▶ _OBJECTIF_:
Restituez à l'identique les entrées ci-dessous, en commençant à la ligne qui contient « Open Send reminders manually dialog » et en vous arrêtant à la fin des entrées, les deux bornes incluses. Omettez les images dans votre réponse.

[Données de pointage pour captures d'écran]
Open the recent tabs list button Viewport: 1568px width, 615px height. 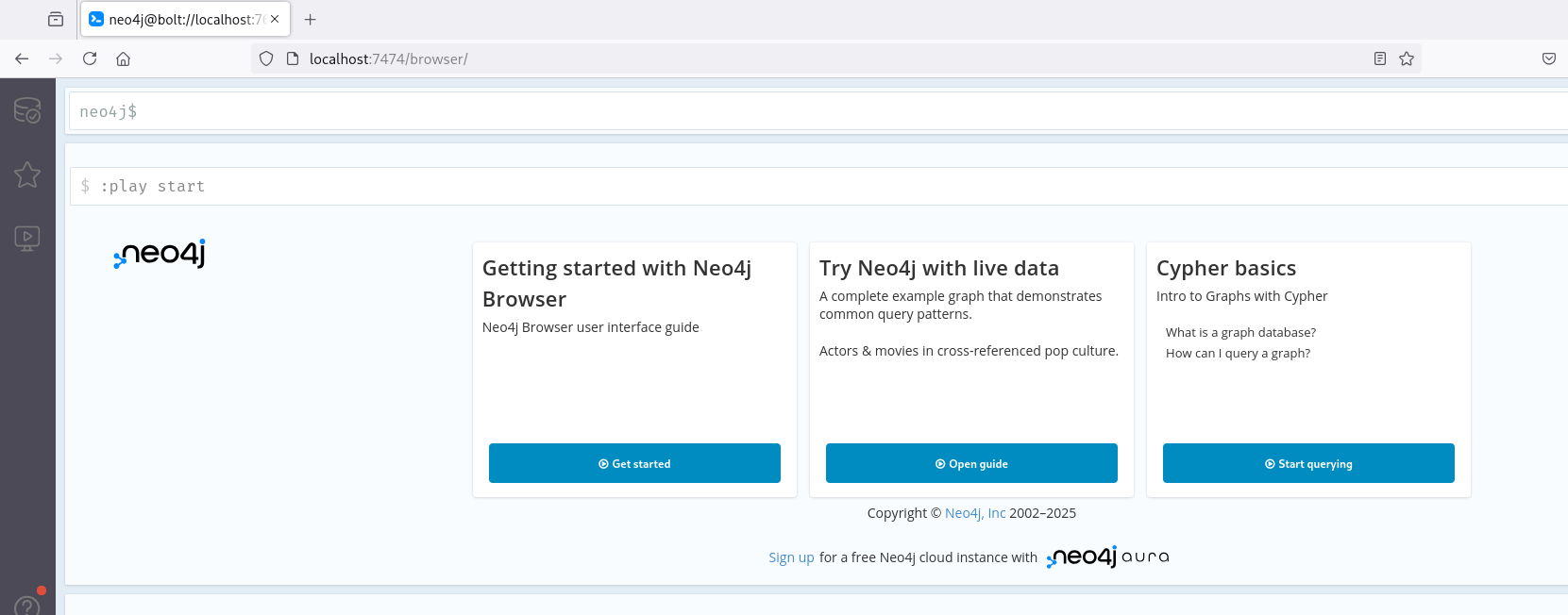pyautogui.click(x=56, y=19)
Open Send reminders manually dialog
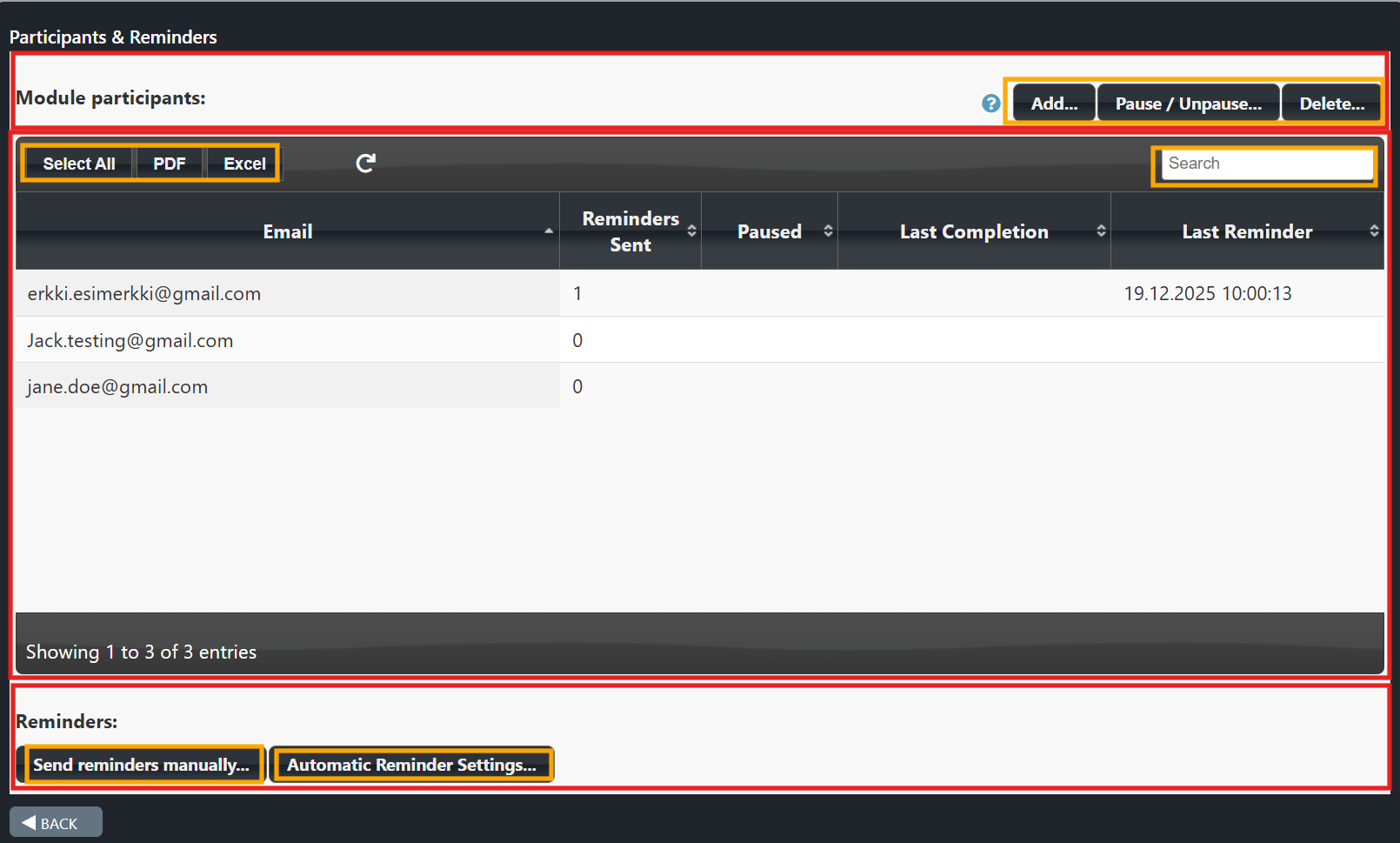 (x=142, y=765)
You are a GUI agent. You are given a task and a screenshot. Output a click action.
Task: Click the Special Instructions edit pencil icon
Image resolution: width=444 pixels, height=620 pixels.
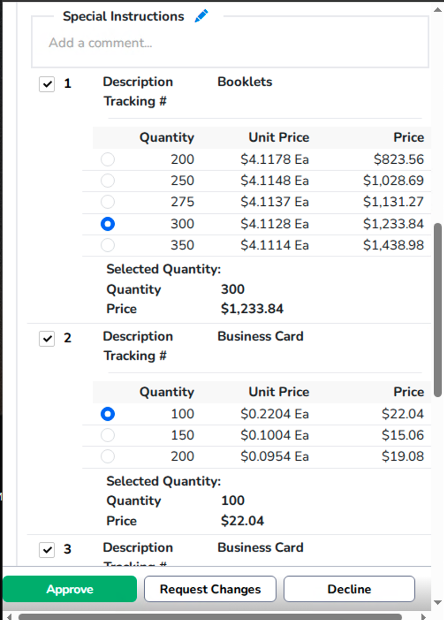(201, 16)
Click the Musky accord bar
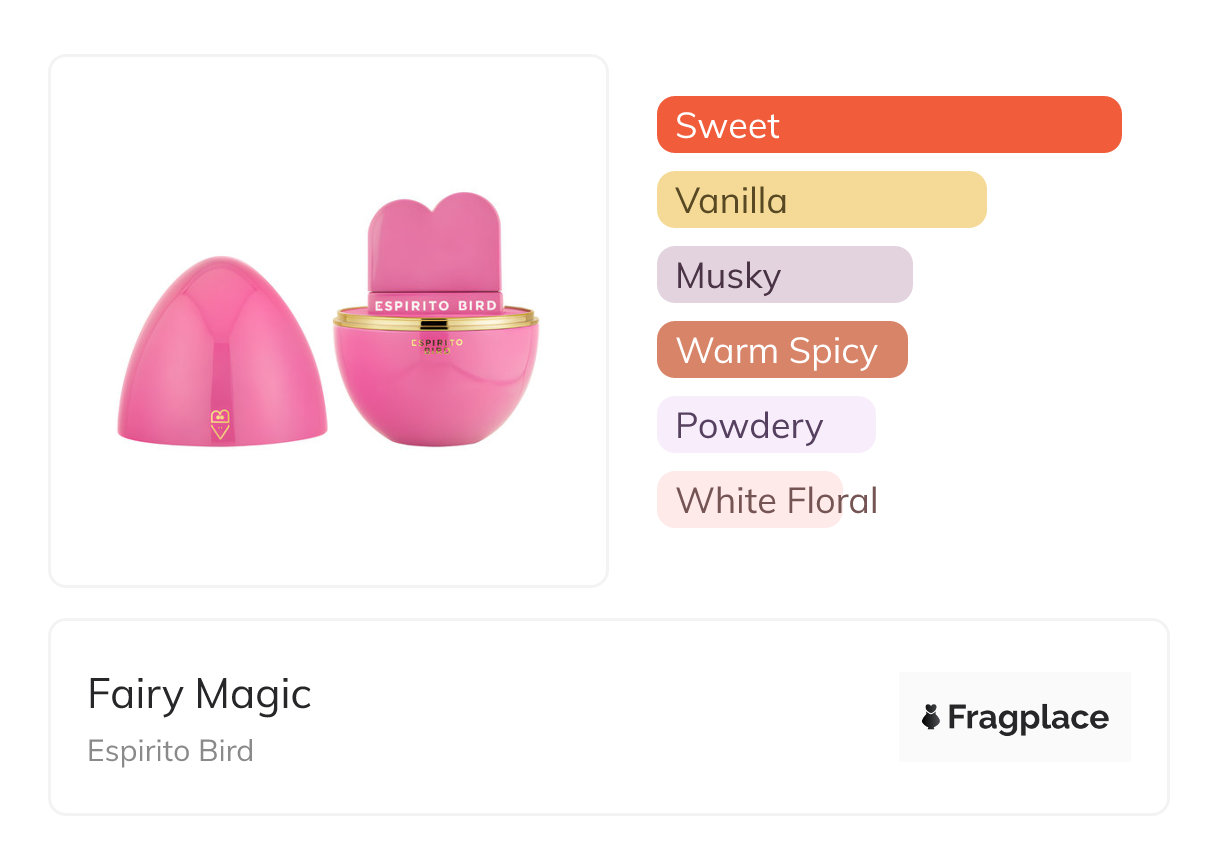Image resolution: width=1218 pixels, height=864 pixels. point(784,275)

▶ _RÉPONSE RÉDIGÉE_:
Open Send reminders manually dialog
 (x=142, y=765)
You are a GUI agent. You are given a task and a screenshot. Output a click action.
Task: Click the Special Instructions edit pencil icon
Image resolution: width=444 pixels, height=620 pixels.
(201, 16)
Click the Musky accord bar
Image resolution: width=1218 pixels, height=864 pixels. point(784,275)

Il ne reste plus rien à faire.